YOUR GOAL »
Set down again exactly the lines of the listing below that fall between the line holding "Task: Click the gimbal zoom scale slider" and the line holding "This screenshot has height=369, width=752.", inclusive.

PROVIDED MATERIAL »
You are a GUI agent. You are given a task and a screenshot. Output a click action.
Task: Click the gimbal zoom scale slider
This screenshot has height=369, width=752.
--
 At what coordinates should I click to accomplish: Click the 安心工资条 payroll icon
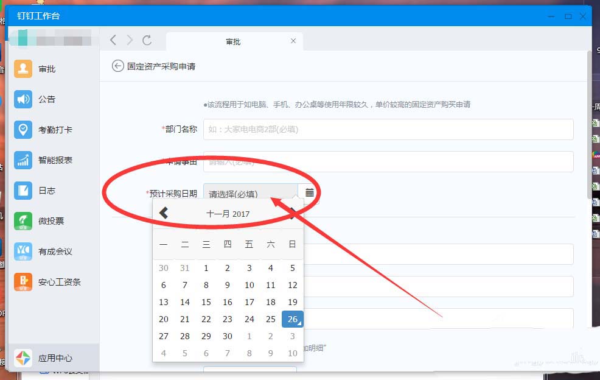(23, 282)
---
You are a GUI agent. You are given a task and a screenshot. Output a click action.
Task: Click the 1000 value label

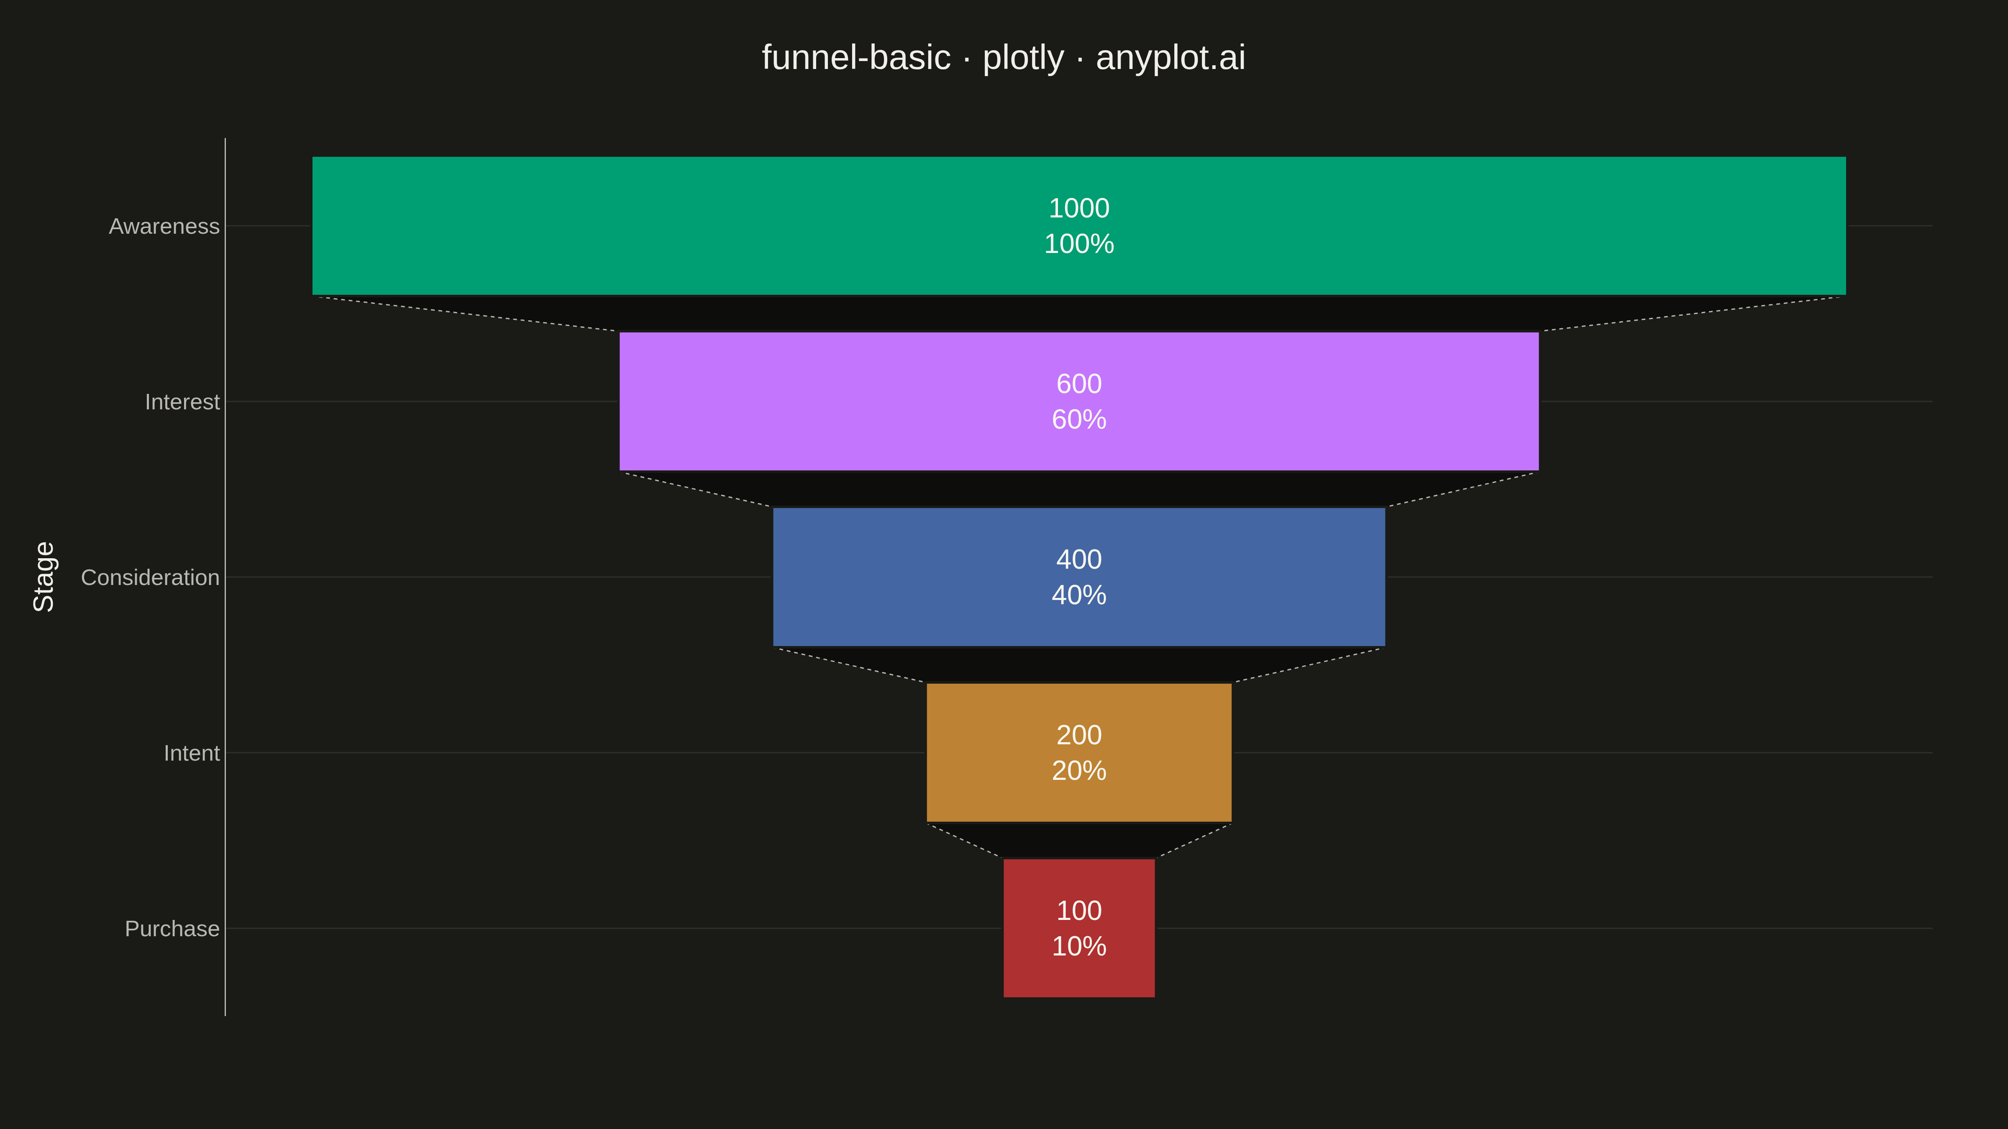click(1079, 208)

OUTPUT FOR THIS EXERCISE »
Task: Click the gimbal zoom scale slider
This screenshot has height=369, width=752.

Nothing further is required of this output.